Gaseous diffusion

Uranium that is found in the Earth's crust is made up of 99.289% 238U and 0.711% 235U, which are two isotopes of uranium. In order to use uranium in nuclear power plants, uranium ore must be mined, milled and then enriched to a higher percentage of 235U. Gaseous diffusion was the first economic enrichment process of uranium to be successfully developed.[1]

Figure 1. Portsmouth Gaseous diffusion plant, Ohio.[2]


Figure 2. Cross sectional diagram of the diffuser, showing the low and high pressure areas as well as the high pressure feed stream, enriched and depleted flows.[3]

Gaseous diffusion, like all uranium enrichment processes, utilizes the difference in mass between the 235U isotope and the 238U isotope. Because 238U possesses three more neutrons in its nucleus compared to 235U, it has a higher mass. The gaseous diffusion process is therefore based on the fact that, in a mixture of two gases, on average the lighter molecules travel faster than the heavier ones. [1] Due to this observation, if the gases are contained within a container, the lighter molecules will come into contact with the walls of the container more frequently. If the walls of the container were to be made of a semipermeable membrane, such that individual gas molecules could pass through but not enough to create a mass-flow through, then more of the lighter molecules will pass through the container. [1] The gas leaving the container is therefore slightly enriched in the lighter molecules and the gas that did not pass through the semipermeable membrane is depleted. Figure 2 shows a picture of a diffuser and its container, membrane and piping which is used in some gaseous diffusion plants.

Gaseous diffusion process

Figure 3. Diffusers set up in a cascade. Enriched uranium comes out of the upper pipes and is sent upward through the cascade while the depleted uranium comes out of the bottom pipes and is sent downward through the cascade.[4]

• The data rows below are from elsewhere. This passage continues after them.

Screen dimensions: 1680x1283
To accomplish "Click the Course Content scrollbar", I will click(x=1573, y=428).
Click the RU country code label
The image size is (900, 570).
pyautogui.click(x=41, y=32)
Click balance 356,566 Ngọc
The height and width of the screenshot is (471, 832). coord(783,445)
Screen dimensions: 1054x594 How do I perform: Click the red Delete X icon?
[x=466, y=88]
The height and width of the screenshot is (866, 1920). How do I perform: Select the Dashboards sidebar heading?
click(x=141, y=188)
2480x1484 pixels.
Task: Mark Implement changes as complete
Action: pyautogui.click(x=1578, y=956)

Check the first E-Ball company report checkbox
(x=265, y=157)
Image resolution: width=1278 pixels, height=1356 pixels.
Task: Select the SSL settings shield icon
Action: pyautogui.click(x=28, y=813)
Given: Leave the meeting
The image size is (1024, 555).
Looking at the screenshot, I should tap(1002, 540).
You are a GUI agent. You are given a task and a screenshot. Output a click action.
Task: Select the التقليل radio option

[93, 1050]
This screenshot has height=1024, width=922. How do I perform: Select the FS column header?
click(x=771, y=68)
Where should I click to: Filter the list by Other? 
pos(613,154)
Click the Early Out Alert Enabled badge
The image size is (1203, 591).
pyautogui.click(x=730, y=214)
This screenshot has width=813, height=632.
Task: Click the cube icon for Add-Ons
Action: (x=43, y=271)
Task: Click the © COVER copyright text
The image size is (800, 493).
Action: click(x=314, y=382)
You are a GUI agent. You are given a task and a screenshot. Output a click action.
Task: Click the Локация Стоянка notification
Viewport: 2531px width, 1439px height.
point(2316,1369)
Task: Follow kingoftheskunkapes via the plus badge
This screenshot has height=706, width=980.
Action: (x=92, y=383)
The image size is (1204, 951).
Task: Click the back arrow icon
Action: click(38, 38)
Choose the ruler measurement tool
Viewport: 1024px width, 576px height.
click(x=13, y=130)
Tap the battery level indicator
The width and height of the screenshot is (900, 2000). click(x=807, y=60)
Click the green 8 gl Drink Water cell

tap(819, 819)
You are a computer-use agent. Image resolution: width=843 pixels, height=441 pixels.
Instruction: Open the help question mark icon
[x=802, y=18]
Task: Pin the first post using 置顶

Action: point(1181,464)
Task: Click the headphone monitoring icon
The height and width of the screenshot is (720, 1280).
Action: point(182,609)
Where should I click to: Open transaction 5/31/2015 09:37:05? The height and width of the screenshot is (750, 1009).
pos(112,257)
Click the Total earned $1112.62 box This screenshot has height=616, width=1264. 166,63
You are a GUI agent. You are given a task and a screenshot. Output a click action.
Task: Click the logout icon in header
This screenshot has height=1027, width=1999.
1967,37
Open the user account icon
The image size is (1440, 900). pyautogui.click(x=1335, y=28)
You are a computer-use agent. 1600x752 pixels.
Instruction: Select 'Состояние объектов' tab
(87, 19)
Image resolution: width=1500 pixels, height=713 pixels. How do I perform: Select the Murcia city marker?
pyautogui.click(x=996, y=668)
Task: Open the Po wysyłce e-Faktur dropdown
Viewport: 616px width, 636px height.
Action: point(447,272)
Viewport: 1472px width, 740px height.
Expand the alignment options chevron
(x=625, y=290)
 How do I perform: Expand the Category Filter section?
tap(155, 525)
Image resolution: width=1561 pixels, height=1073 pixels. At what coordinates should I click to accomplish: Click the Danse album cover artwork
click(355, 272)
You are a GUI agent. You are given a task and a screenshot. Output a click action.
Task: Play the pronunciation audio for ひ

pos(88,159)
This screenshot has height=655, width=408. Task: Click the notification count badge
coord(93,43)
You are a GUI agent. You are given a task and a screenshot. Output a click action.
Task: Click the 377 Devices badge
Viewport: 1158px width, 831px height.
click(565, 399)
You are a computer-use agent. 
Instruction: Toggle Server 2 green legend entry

The gaseous diffusion process utilizes uranium hexafluoride, UF6, because although it is a solid at room temperature it is easily vaporized. [1] UF6 is not only convenient for its volatility, but also due to the fact that fluorine only consists of the isotope 19F, meaning the difference in molecular weights for UF6 are purely reliant on 235U and 238U.[1] Here arises another problem however, for the masses of the two uranium isotopes are so nearly equal there is very little separation of 235UF6 and 238UF6 with one pass through a diffuser.[1] Therefore a cascade process is needed to obtain any measurable amount of enrichment. Figure 3 on the right depicts diffusers set up in a cascade. The feed stream at diffuser 1 is the UF6 prior to enrichment (meaning it will contain 0.711% 235U and 99.289% 238U) and marks the start of the cascade. There will be hundreds to thousands of diffusers on the upward or enriching side as well as on the downward or depleted side. The slightly enriched UF6 is sent up the cascade process to the next diffuser where it will be enriched again. The slightly depleted UF6 will be sent downward through the cascade where it will also be enriched again. In this way, the enriched uranium keeps getting enriched and sent onward, and the depleated uranium also gets enriched and sent onward. The depleated uranium always gets sent downward where it will eventually be ejected from the downward stream as depleated uranium.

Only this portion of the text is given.